■ **Work instruction**: The records must be retyped exactly, with no pictures included.

** Opening Exercise material block **

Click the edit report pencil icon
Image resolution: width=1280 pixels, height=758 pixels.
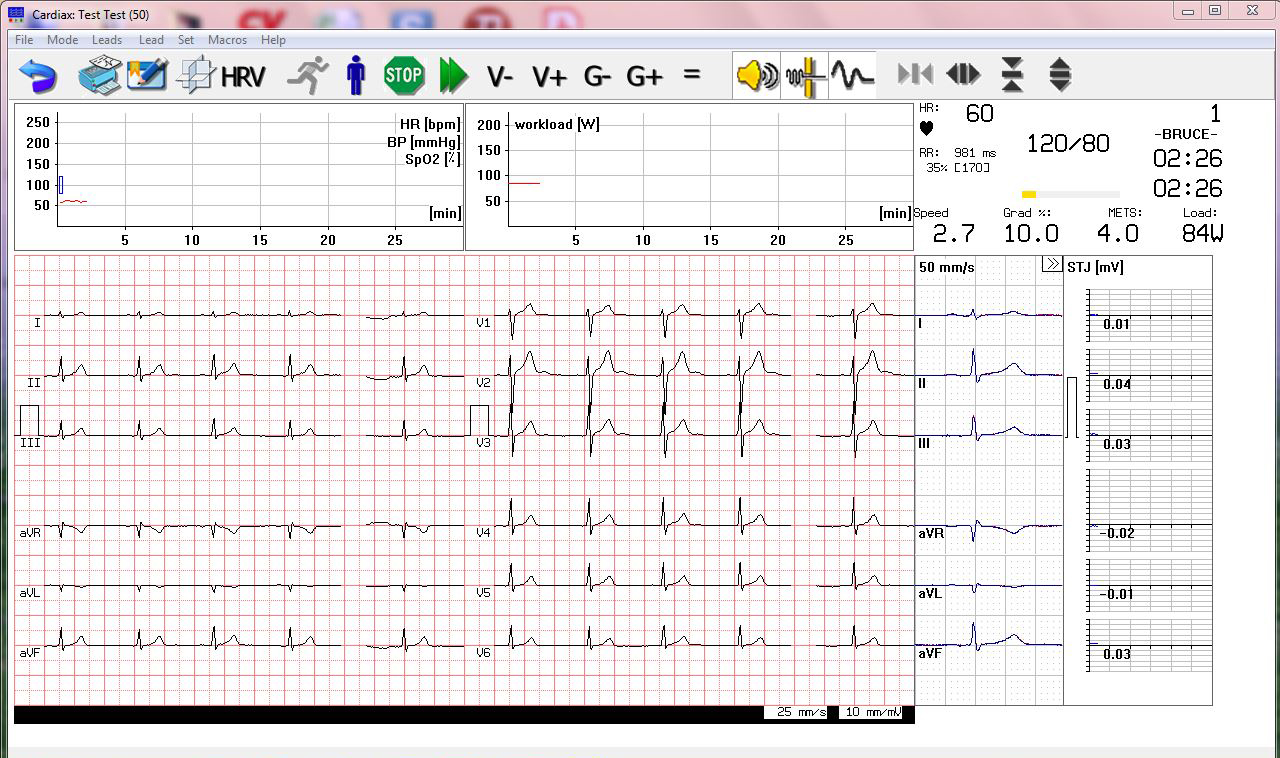point(147,76)
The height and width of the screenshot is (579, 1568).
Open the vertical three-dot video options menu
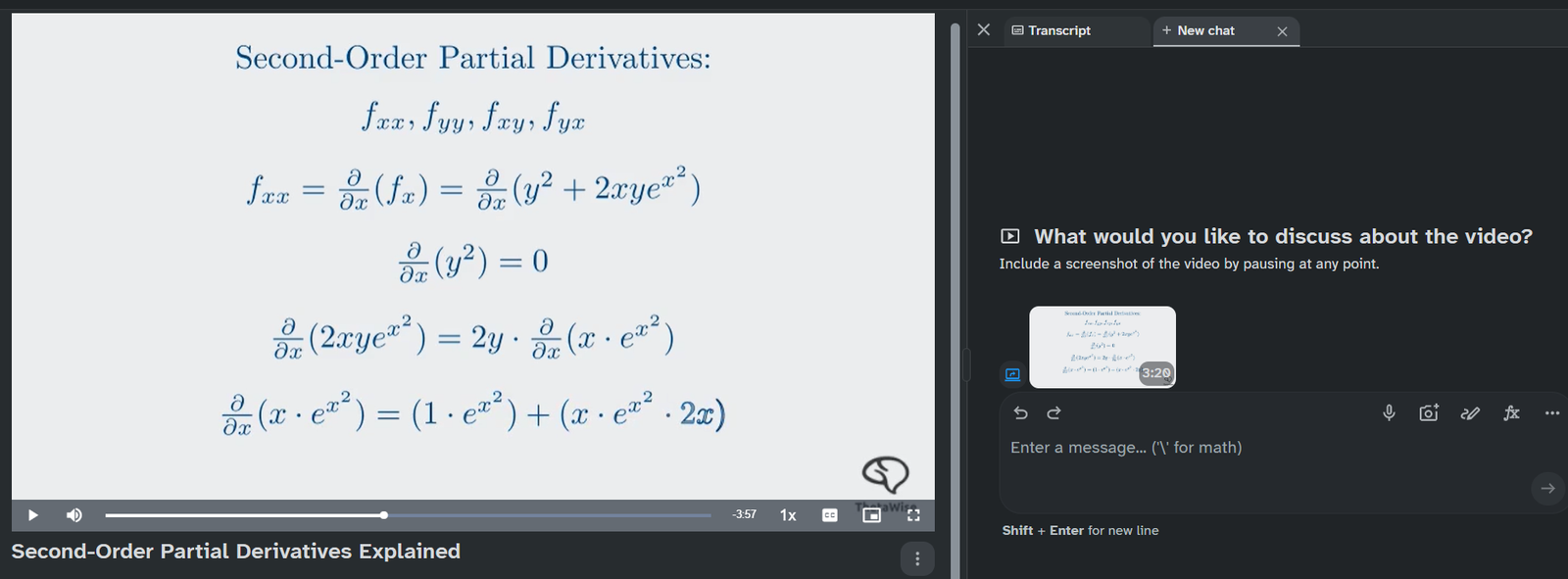(x=917, y=558)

** Closing Exercise material block **

■ **Your solution**:
Click the edit report pencil icon
Image resolution: width=1280 pixels, height=758 pixels.
point(147,76)
The height and width of the screenshot is (579, 1568).
Open the vertical three-dot video options menu
(x=917, y=558)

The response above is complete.